* TASKS AND EXERCISES:
A – Please answer these from the essay about coping with a partner's absences:
(i) How long have the writer and Pure Luck been together, and for how many of those years have they been married?
(ii) Where did Pure Luck go to work for about six weeks?
(iii) What show does the writer plan to watch this Friday evening?
B – Carry the essay about coping with a partner's absences forward from its last paragraph, the one on Gaius Baltar.

* SUPPLIED PASSAGE:
Segment Open

Pure Luck and I have been together for eight years now, married for six of them, and one of the keys to our relationship has been the Friday night departure of my children to spend the night with their dad. When he returned from his thru-hike of the Appalachian Trail in late 2000, my valiant attempts at a social life transformed into an ongoing appointment for dinner, maybe a movie, you get the picture.

All very well until a few months later, when he left for the Empire State, to work for six weeks or so. My gosh, I felt lonely! I missed him at other times, but on Friday evening, it seemed more pitiful. I reverted to the habits of my single years (Thai or Italian carry-out, a movie from the video store), and occasionally I tried to get together with a friend. But I liked the new routine, and I had to work hard to get through those evenings.

He keeps going away, of course, because that is the nature of his work, gone entirely for part of the year, and home with time on his hands the rest. We chat on the computer when we can, or have hurried cell phone conversations if there is real news. We have our habits of communication and adaptation, and over the past few years, I've improved at managing his absence.


And my hard-won ability to improve seems to prove that people can evolve; people can change.

A person who struggles with feeling abandoned, an issue that accompanies her through her life, does not marry a person who travels for work unless she is ready to get over it. It's just that the getting over it involves more than a cleverly drawn conclusion, or a charmingly advertised cosmetic.

Getting over it takes time, and the changes feel small at first. They may be so small we cannot perceive them; only when we look back can we realize the moment something began to shift, the first fern to move toward the shore.

On this Friday evening, home alone but for a dog and two cats, I will watch Battlestar Galactica, a show the boys and Pure Luck love, too. Some people love the space battles, the visual effects, the gun battles, the relationships between the characters, but we all know that what I love most is the metaphysical part of the show, the discussions of religion and almost more than that the idea that people would make robots who would somehow make more robots who look like the humans. And in this post-apocalyptic world, will they all come to understand themselves as people?

Growth, of a species or a person, cannot come without some pain.

I may never learn not to run to the Animal Emergency Clinic when a dog has gas. But I can learn to trust that absence does not equal abandonment.

This applies not just to people but to God.


On the Galactica, the great human proponent of the robot-born monotheism, Gaius Baltar, may or may not believe in the One True God he teaches others to trust. Some days, yes, he feels a surge of possibility when things go his way. But another day he questions God, feels angry with God, rejects a God who disappoints his expecations of what that God "should" be.

Segment Closed

* DATA PROVIDED:

Segment Open

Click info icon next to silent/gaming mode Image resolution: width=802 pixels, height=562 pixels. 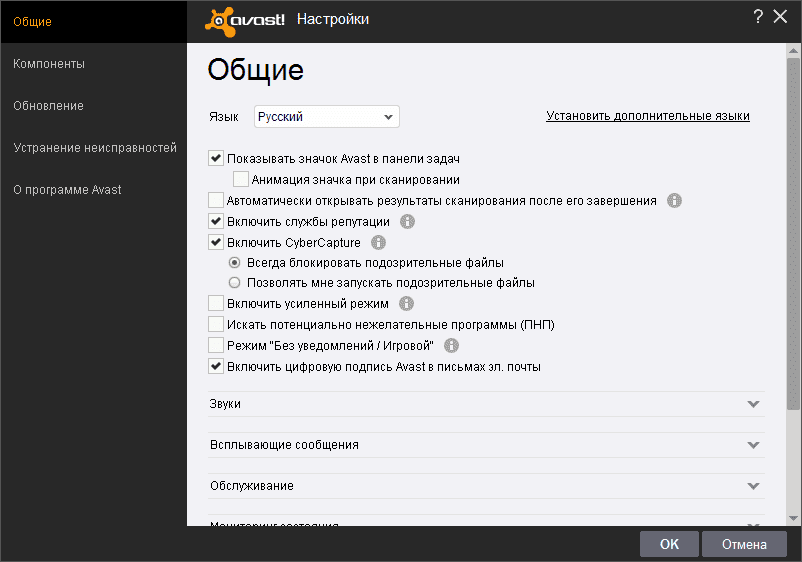[x=451, y=345]
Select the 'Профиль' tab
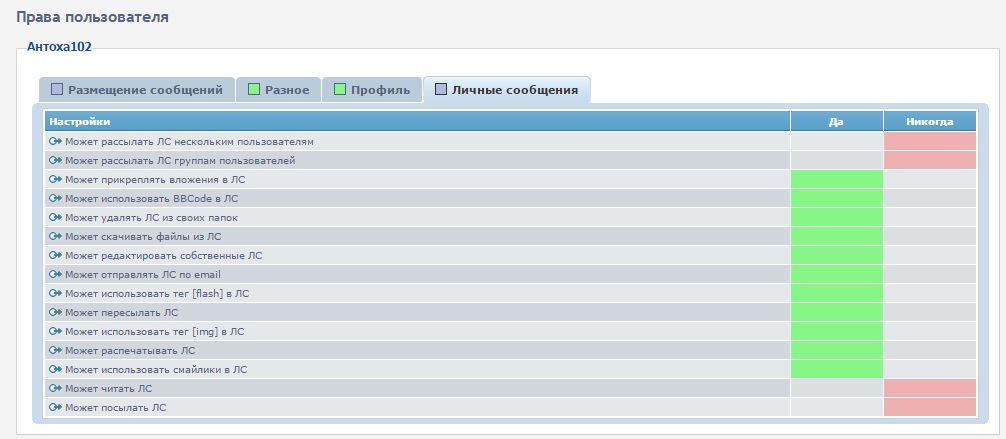The height and width of the screenshot is (439, 1006). point(372,90)
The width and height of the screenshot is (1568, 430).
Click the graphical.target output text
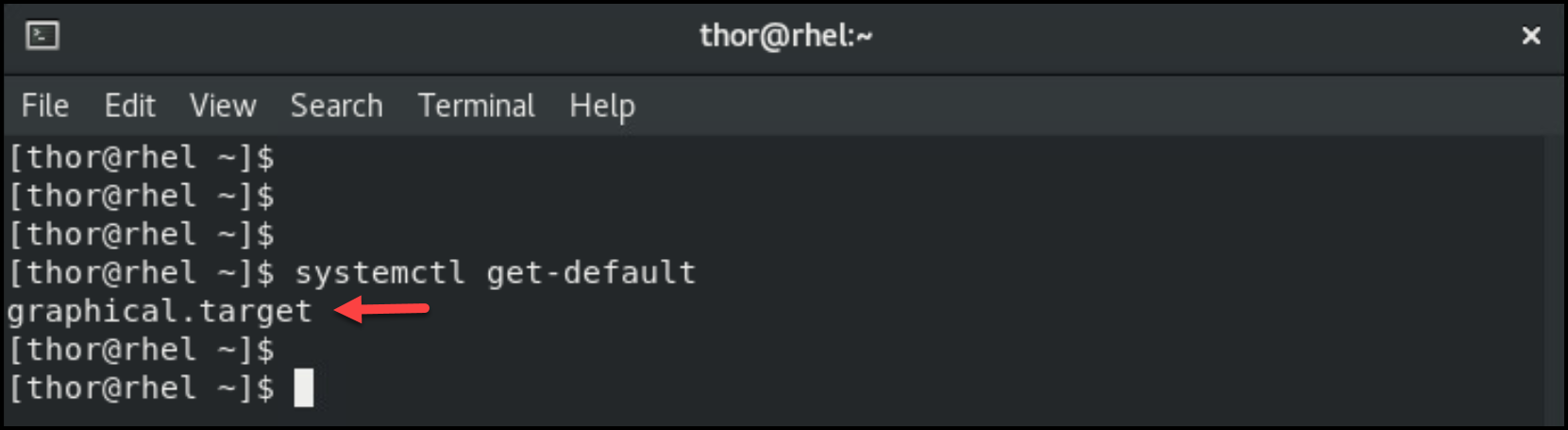coord(160,311)
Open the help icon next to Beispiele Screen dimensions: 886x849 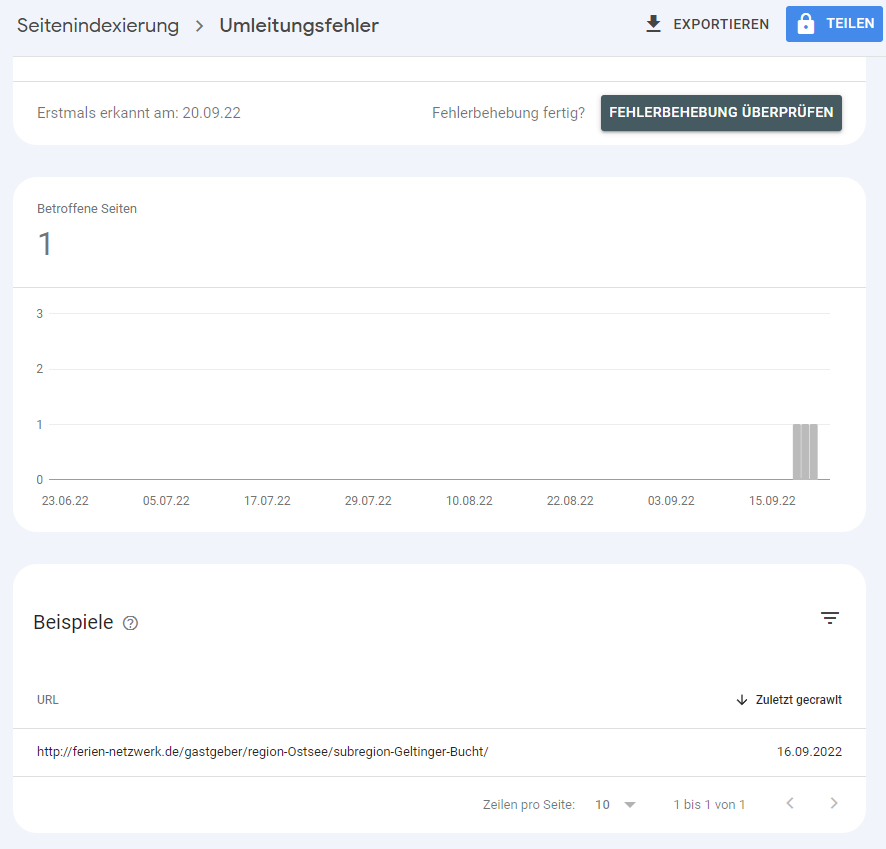tap(130, 623)
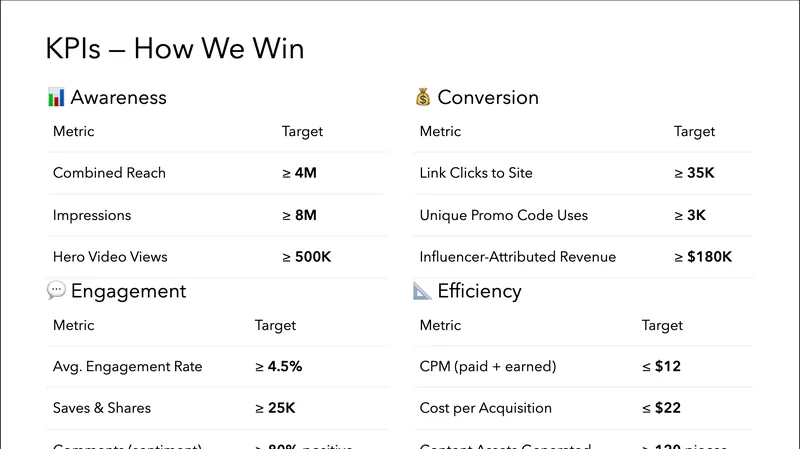This screenshot has height=449, width=800.
Task: Click the money bag icon beside Conversion
Action: (x=423, y=97)
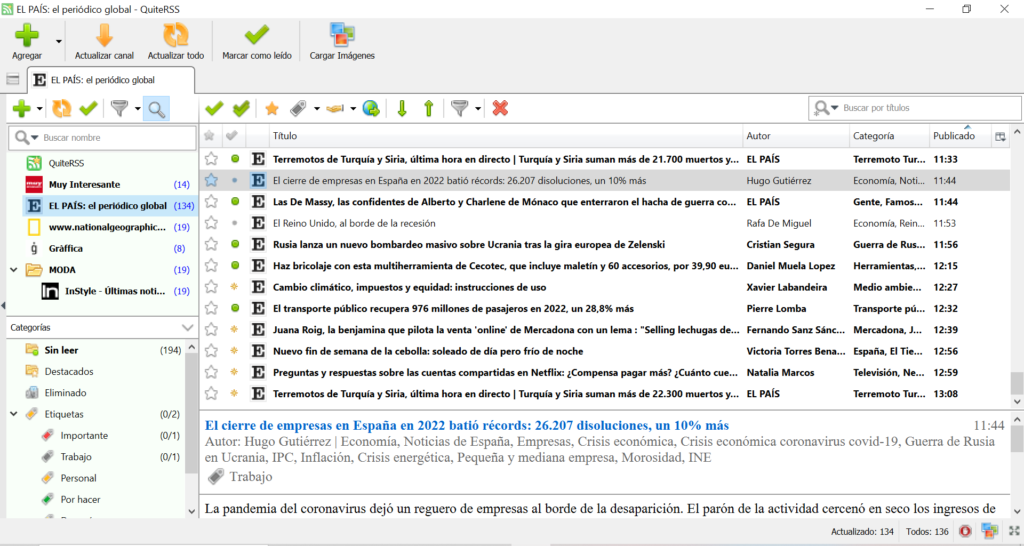The width and height of the screenshot is (1024, 546).
Task: Toggle read status dot for 'Rusia lanza un nuevo bombardeo' row
Action: (x=235, y=244)
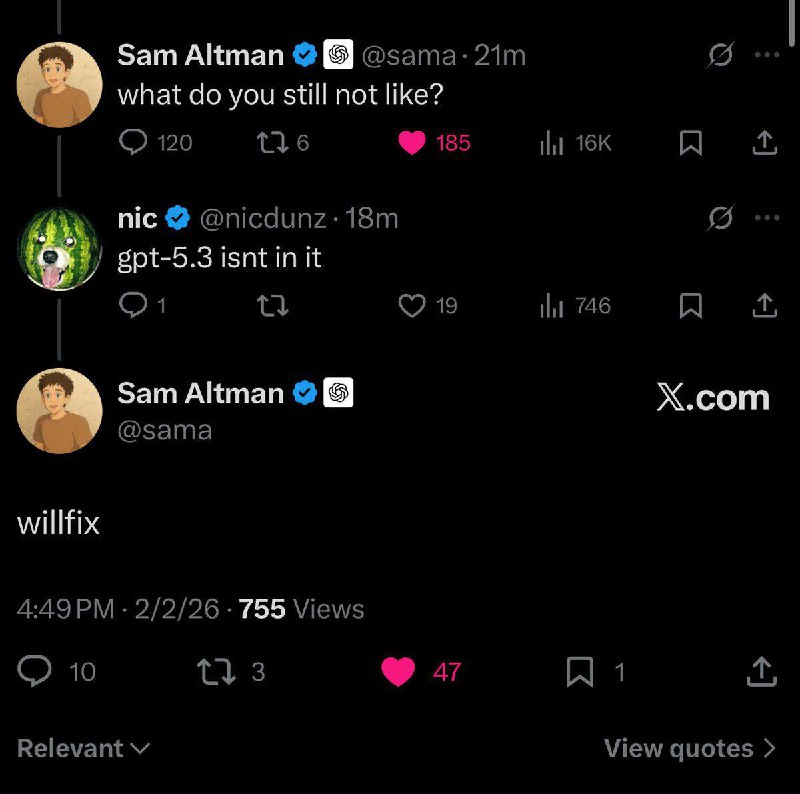
Task: Open more options on nic's tweet
Action: pyautogui.click(x=767, y=217)
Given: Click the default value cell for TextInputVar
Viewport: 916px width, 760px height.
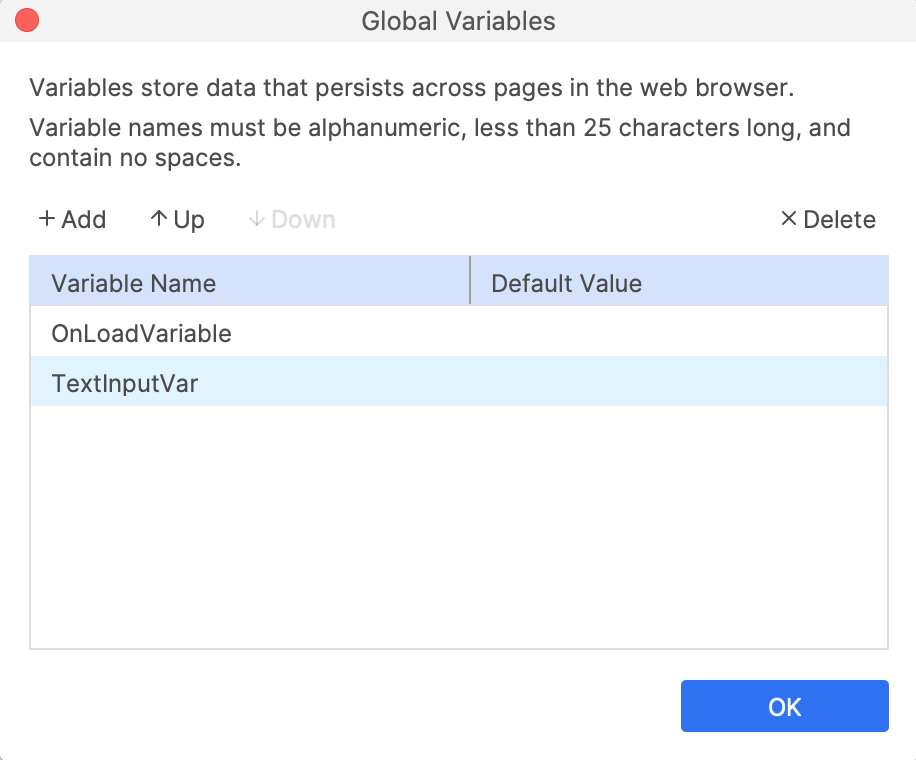Looking at the screenshot, I should [678, 383].
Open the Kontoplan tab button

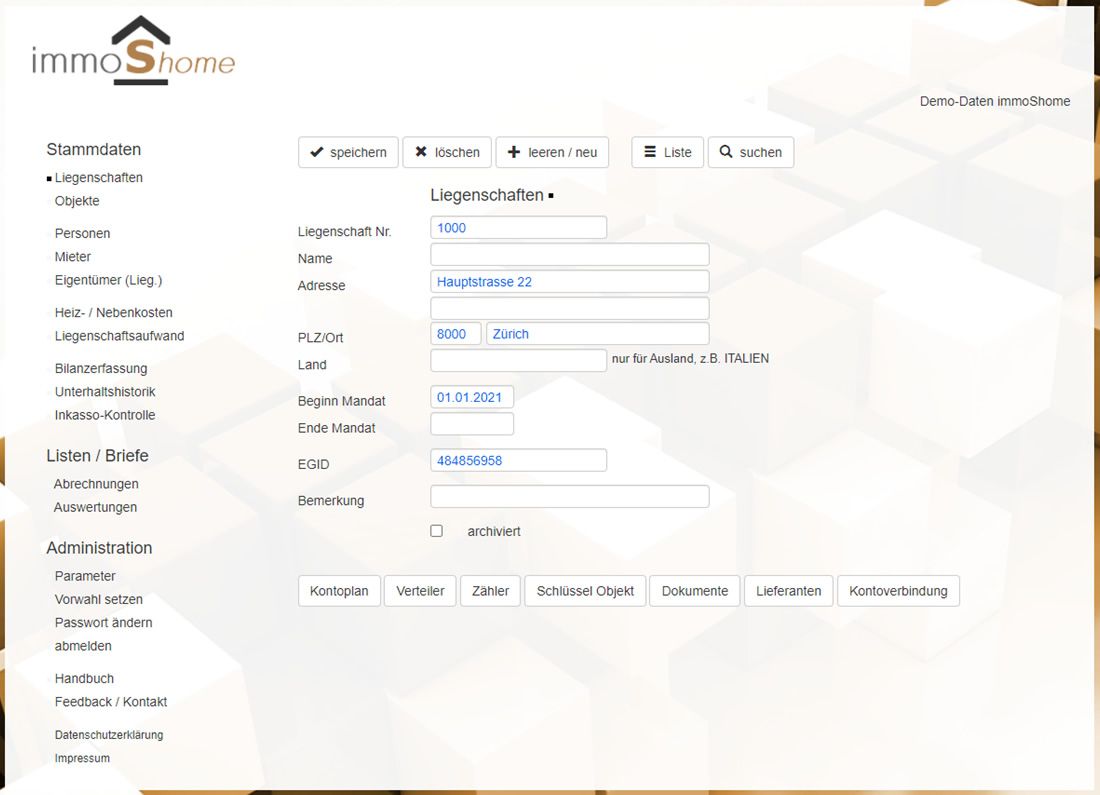[339, 591]
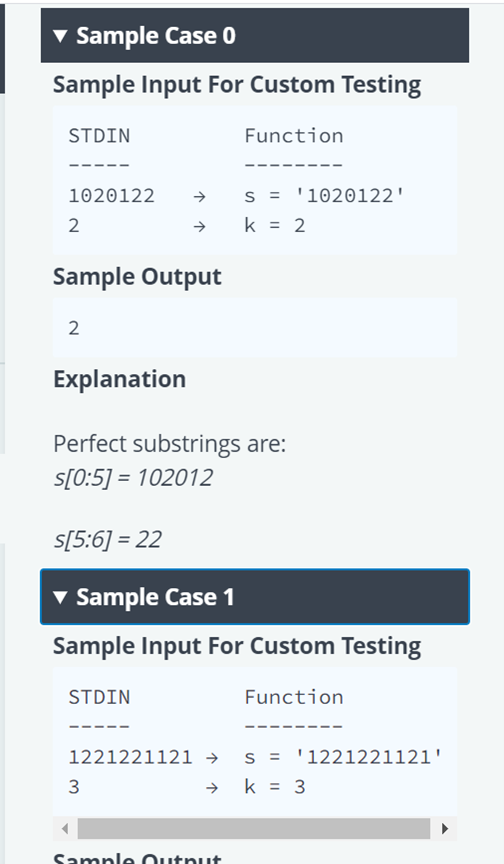The height and width of the screenshot is (864, 504).
Task: Click the k = 2 function line
Action: pos(275,225)

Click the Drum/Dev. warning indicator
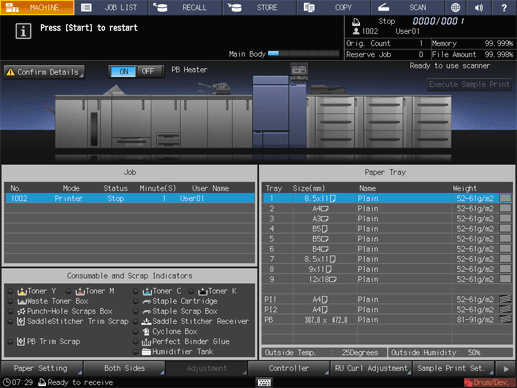[x=488, y=382]
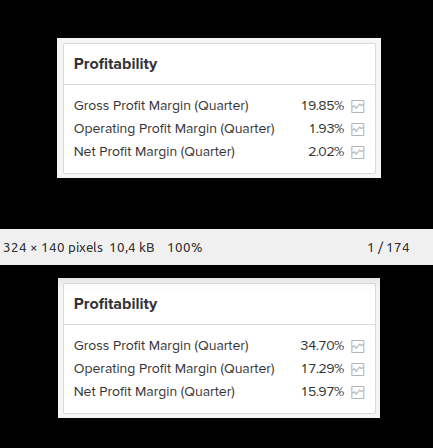The height and width of the screenshot is (448, 433).
Task: Select Net Profit Margin (Quarter) in top panel
Action: pos(154,152)
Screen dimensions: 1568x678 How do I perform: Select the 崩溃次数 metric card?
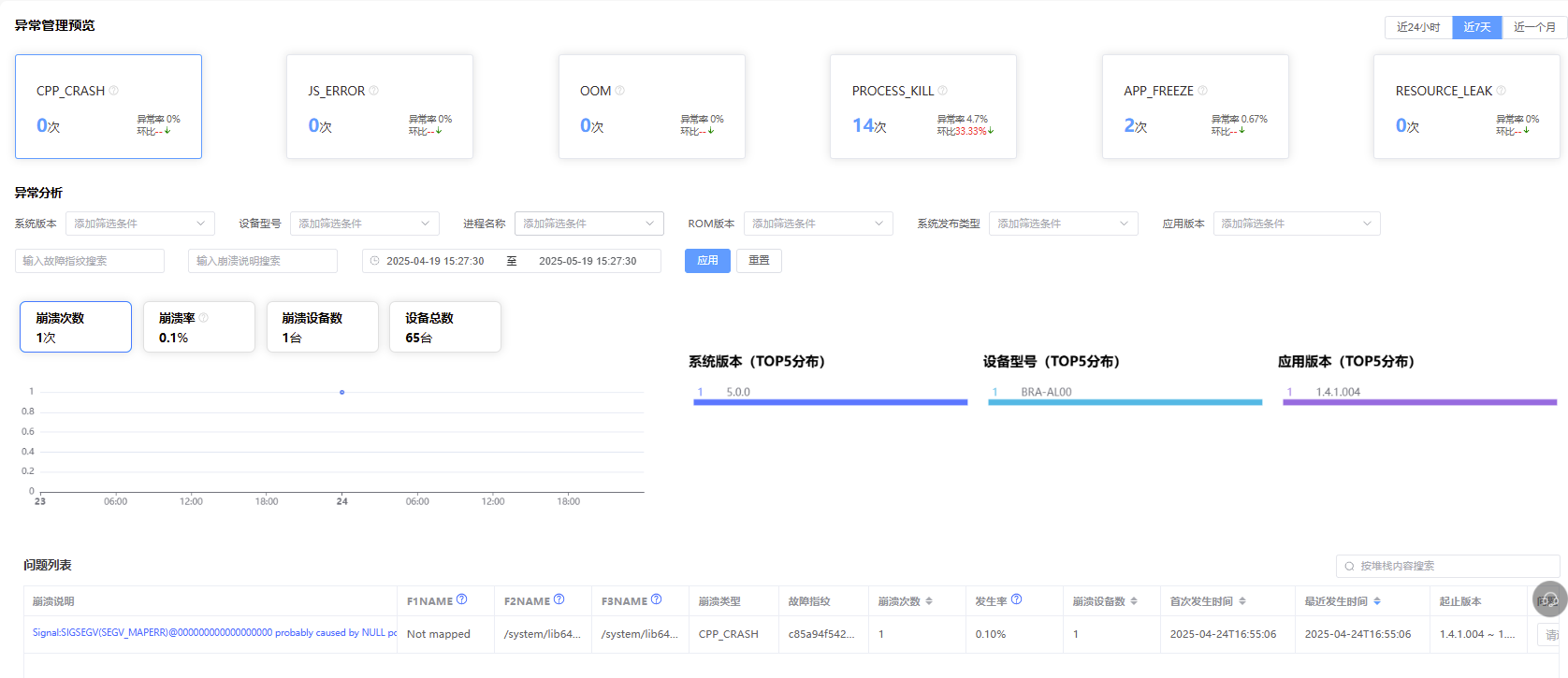[76, 327]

Segment Closed

* RESPONSES BY TASK:
A –
(i) Together eight years, married for six of them.
(ii) The Empire State.
(iii) Battlestar Galactica.

B –
And I totally get that. I'm just as oddly inclined to worry that God has forgotten me as to wonder if Pure Luck will remember to come home after his job ends. I confess these peculiar thoughts because I want to confess to them. Somewhere inside this middle-aged woman still resides a little baby passed from one set of arms to another, unable to protest or make sense of her fate, and while I love her, that helpless part of myself, I continue to work at not BEING her.

It's getting better.


But, oh! So slowly. So, so, so slowly.

Some people personalize the Theory of Evolution. They think, "*I* cannot possibly be related to a monkey." But why don't they stop to think of how miraculous the tiny evolutions of mind and heart can be?

7 thoughts on “Evolving”

  1. This is lovely.Really.
    Bert traveled constantly for over 9 years. I have to say that now, even with the loss of income and other problems with the job, it feels like such a luxury that he is home every night. Absence is hard. I admire you for plugging on, and actually see the beauty in your experience.

  2. Well, that is so hopeful and wonderful Songbird. As another little baby who was passed from arms to arms… I love the unfolding understanding you share here. Here’s to dealing with Friday nights and not feeling pathetic (an issue for me as well).
    Pax, C.

  3. “But I can learn to trust that absence does not equal abandonment.
    This applies not just to people but to God.”
    What a profound observation my friend. Sending lots of warm hugs your way and wishing I could be there some Friday night to watch with you. :c)

  4. Your post made me smile. I remember sharing a Friday night pizza with you on Halloween. It is a very happy memory.